Охваченный волнением, он лежал на крыше. Кроме него и его преследователей, все было неподвижно. Он все еще видел рыжеватые отблески их факелов, сместившиеся куда-то вправо, и хижины, выделяющиеся на их фоне, точно вырезанные из черной бумаги. А за ними, пробивающиеся, словно бледные сигнальные огни на однообразном фоне трущоб, он различил укрепления Речного гарнизона.

В мозгу у него забрезжил полуоформившийся план, план безумца, как уже однажды случилось с ним прежде. Если он доберется до Крина, то ему, возможно, удастся, воспользовавшись своим рангом, конфисковать колесницу и прорваться на ней через патрули ко Дворцу Гроз — кому придет в голову, что он отважится появиться там? Он должен найти какой-нибудь способ пробиться к Астарис. Теперь у него наконец-то, хотя и не при лучших обстоятельствах, появилась свободная минутка, чтобы осознать, что произошло, и представить, что будет с ней.
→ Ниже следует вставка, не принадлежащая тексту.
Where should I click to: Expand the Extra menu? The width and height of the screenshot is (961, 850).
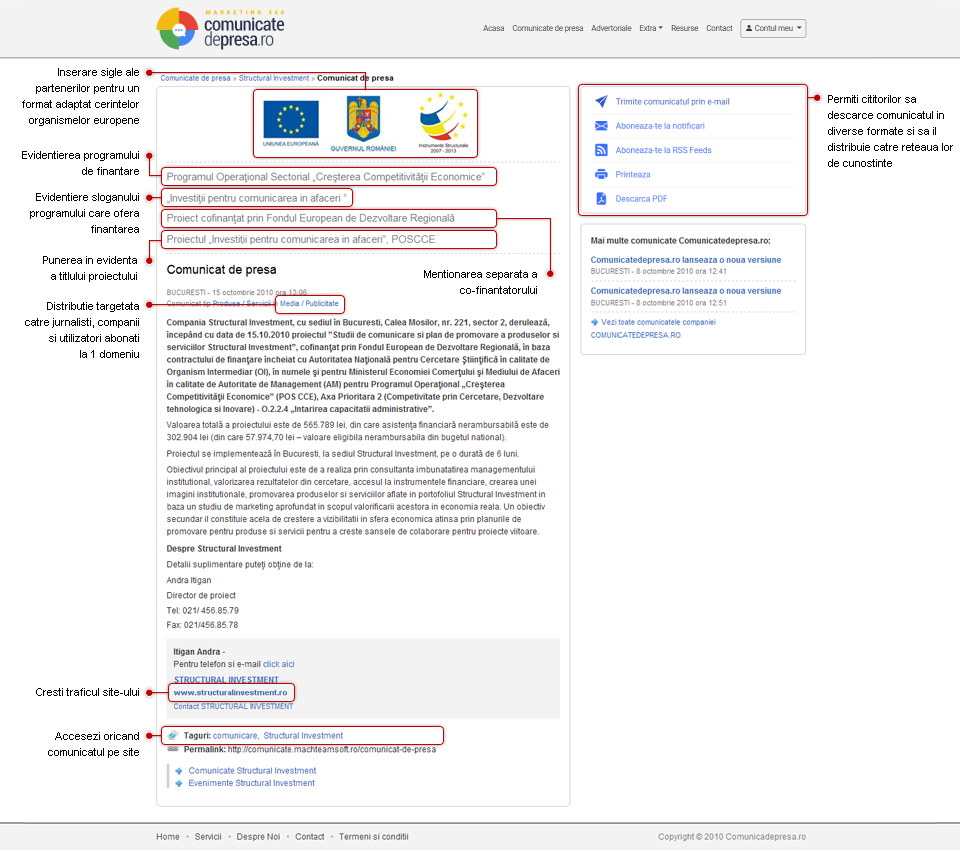650,28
Но он вытащит ее из любой темницы, куда бы они ее ни бросили, сколь бы ничтожны ни были его шансы и крепка ее тюрьма. Он отдаст за нее свою жизнь и свободу, если потребуется, без раздумий, ибо одна мысль о том, что он может потерять ее в  огне, была совершенно невыносимой, и перспектива собственной гибели казалась ему неизмеримо более предпочтительной, нежели ее мучения. Это были совершенно новые, неизведанные доселе чувства. Как тогда в саду, в Абиссе, какой-то импульс подчинил его себе и погнал вперед.